The policeman conducting 'random' searches just inside the entrance seemed to think so - and pulled me aside for closer inspection. I chuckled inwardly at his blatantly short-minded stereotyping as he repeatedly asked me if I was "absolutely certain" I had no "illegal drugs" and even offered me "one final chance" to tell the truth. When he realized I wasn't shitting my pants at being caught red-handed, he seemed truly disappointed – more so when he finally searched my case. (I had everything from a tent to food already waiting on site and brought in little more than some clothes I wasn't too bothered about ruining.) He sent me on my way with the almost apologetic assurance that he was just trying to "keep the festival drug-free." And going the wrong way around it.


See what I mean? Bloody fantastic, by the way. (The Pixies, too.) Didn't even talk throughout the entire 75-minute show, just grinned inanely. (The Pixies' Kim Deal, that is.) And stood around for five minutes afterwards, soaking up the occasion. (Deal, Frank Black, Joey Santiago and .) Highly recommended. (All of it.)

It's for their own protection. Really. Security makes one of the camp grounds look a little like a prison ground. But it worked. Really.


Who's the bigger bunch of New Yorkers? The Strokes may have headlined the main stage, but they may also have blown it: there was no shortage of audience anger at Julian's drunken antics. (Having seen them the previous week on home turf, I skipped this particular Strokes show.) Scissor Sisters, booked back before they became superstars, were half way down the bill on the NME stage, but they surely played to one of the biggest crowds of the weekend – and certainly the most varied. Their audience included proud dykes, plenty pre-adolescents, and more teenage Top Shop/FCUK girls on more boyfriends' shoulders than any other band of the weekend. Considering the group grew out of a predominantly gay, retro electroclash Brooklyn scene, (the only other time I've seen them was at Larry Tee's Luxx night Berliniamsburg), their universal UK appeal seems all the more impressive.

There are clear-cut reasons for Scissor Sisters' phenomenal popularity, with covers of Pink Floyd and similarities to Elton John being prominent among them. But there's also plenty originality on hand. In Jake Shears, they have one of the most flamboyant and confident front men on the planet, and unlike The Strokes' Casablancas, he has no desire to fuck it all up. (Though he's perfectly willing to let it all hang out.) Ana Mantronic plays his enthusiastic foil and ensures a B-52's sense of co-ed madness. Babydaddy writes songs that have managed to skip right over the New York club scene and into the housewives' hearts – while at least a couple of them, especially 'Tits On The Radio,' have simultaneously ensured continued underground credibility. And they have a work ethic that puts many a rock band to shame: not only was their performance more energetic than most other bands at V, but this was just one of many recent occasions when they followed their live show with a late night DJ Set. I still don't gravitate to their album out of choice, but at least now I fully understand their appeal.

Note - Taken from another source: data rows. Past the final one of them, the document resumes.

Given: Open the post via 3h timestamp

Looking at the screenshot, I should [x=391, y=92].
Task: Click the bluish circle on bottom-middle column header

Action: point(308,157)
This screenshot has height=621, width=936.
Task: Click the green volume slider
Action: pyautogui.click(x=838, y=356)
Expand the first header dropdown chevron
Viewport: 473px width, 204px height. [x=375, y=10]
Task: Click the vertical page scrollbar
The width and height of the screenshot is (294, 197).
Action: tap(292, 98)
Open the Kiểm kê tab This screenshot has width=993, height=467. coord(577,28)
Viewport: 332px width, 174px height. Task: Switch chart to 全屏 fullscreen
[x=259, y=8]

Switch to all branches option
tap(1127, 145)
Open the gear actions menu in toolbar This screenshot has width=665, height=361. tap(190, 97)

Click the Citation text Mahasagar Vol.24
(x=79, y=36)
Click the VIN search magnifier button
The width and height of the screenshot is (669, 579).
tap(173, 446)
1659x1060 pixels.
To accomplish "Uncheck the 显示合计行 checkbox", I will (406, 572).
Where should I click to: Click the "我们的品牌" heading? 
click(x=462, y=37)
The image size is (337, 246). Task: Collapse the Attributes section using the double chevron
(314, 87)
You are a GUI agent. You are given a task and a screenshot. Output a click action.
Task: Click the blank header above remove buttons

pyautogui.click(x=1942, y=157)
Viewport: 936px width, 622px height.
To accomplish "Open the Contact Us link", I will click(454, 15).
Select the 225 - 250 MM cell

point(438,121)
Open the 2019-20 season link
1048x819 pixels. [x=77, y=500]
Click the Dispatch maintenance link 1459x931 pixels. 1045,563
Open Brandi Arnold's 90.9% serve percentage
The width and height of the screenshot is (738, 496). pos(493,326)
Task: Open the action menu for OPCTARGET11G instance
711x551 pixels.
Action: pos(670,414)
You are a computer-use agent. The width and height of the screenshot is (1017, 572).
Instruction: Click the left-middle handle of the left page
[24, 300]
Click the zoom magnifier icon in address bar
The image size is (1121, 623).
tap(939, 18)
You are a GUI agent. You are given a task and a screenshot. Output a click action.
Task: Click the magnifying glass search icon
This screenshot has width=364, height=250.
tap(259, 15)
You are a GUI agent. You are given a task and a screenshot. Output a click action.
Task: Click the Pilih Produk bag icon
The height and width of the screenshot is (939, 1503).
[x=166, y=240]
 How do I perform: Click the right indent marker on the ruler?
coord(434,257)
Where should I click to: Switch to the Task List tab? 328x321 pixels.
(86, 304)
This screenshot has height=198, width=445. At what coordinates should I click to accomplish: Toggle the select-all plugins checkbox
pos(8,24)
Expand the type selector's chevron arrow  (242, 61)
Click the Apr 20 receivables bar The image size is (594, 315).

Our cozy camping compound.

Making new friends. I hadn't camped at a rock festival since Reading, 1989, at which it rained endlessly, the festival turned into a mud bath, a van full of piss-heads from Derby pitched tent right next to us on the second night - and even invaded our own tent to get a look at my girlfriends in their midnight mess - and I ended up taking a train back to South London on the Saturday to watch Palace play and have a shower. Would V prove equally squalid? No. For one, the skies stayed dry for the crucial 48 hours between Friday and Sunday evenings. For another, the tent I was sharing was already erected by the time I made it through the police search: I even had my own room. (Cheers, Jamie.) For a third, we were in an enclosed working area (nominally for the street performers), with personal portaloos and a portacabin complete with electricity. And for a fourth, we had access to the backstage showers which ensured we didn't stink – too much. Lastly, but absolutely not least, our little crowd at V – primarily people from Sheffield, Liverpool and Manchester, some of whom were working and several of whom were just hanging – provided the epitome of camaraderie. There were several of us hovering round the 40 year mark in our half dozen tents, including some other parents, which meant we knew how to pace ourselves – but believe me, none of us had forgotten how to enjoy ourselves. Lovely to meet you all, hope to be back next year.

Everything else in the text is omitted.